HAITI TODAY | 9 Décembre 2024
Cet Article parle de:
• Massacre de Wharf Jérémie
• Gangs armés en Haïti
• Violence à Cité Soleil
• Chef de gang Mikanò
• Sorcellerie et croyances en Haïti
Un acte d’une barbarie sans précédent s’est produit dans le quartier de Wharf Jérémie, au sein de la commune de Cité Soleil. Plus de 184 personnes âgées, accusées de sorcellerie, ont été brutalement assassinées par un gang armé dirigé par Monel Félix, alias Mikano. Selon le Réseau National de Défense des Droits de l’Homme (RNDDH), ces crimes auraient été motivés par les allégations d’un prêtre vaudou selon lesquelles les aînés de la communauté auraient causé la maladie de l’enfant du chef de gang.
Une Tragédie Inouïe dans une Zone Déjà Ravagée
Les massacres se sont déroulés les 8 et 9 novembre, avec 60 personnes tuées le vendredi et 50 autres le samedi, principalement à l’aide de machettes et de couteaux. Ce carnage a plongé une population déjà vulnérable dans une peur et un deuil indescriptibles.
Cité Soleil, souvent décrite comme un épicentre de la violence des gangs en Haïti, est un bidonville densément peuplé où les conditions de vie sont parmi les plus précaires du pays. Les habitants, soumis au contrôle strict des gangs, n’ont que peu de moyens pour alerter les autorités ou les médias.
Les Récits des Témoins et l’Implication du Vaudou
D’après les témoins, l’accusation de sorcellerie a agi comme déclencheur du massacre. Mikano aurait ordonné ces exécutions de masse après avoir consulté un prêtre vaudou, lequel aurait désigné les personnes âgées de Wharf Jérémie comme responsables de la maladie de son enfant.
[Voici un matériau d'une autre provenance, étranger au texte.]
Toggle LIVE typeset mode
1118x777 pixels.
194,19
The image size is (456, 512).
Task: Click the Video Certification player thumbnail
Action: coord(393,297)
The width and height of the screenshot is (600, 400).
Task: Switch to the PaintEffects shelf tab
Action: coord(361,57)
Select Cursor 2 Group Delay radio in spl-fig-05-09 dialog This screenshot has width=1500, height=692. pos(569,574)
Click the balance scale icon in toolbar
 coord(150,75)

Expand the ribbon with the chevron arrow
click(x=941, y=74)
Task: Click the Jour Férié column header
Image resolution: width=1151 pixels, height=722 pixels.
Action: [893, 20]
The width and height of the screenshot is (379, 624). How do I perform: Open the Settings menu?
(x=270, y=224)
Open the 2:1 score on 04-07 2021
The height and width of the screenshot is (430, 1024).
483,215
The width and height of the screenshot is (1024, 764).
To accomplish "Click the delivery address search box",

Cette décision illustre l’influence persistante des croyances mystiques sur les actions des groupes armés en Haïti.
Un Appel Urgent à l’Action
Face à cette situation alarmante, plusieurs organisations, dont le RNDDH, appellent à des mesures immédiates pour rétablir la sécurité à Cité Soleil :
• Renforcer les opérations de police pour capturer les leaders de gangs comme Mikano.
• Améliorer la protection des droits humains dans les zones contrôlées par les gangs.
• Collaborer avec la communauté internationale pour sécuriser la région et limiter le trafic d’armes.
Il est également crucial de réguler et surveiller l’utilisation des croyances mystiques, souvent exploitées pour justifier des actes de violence et de persécution.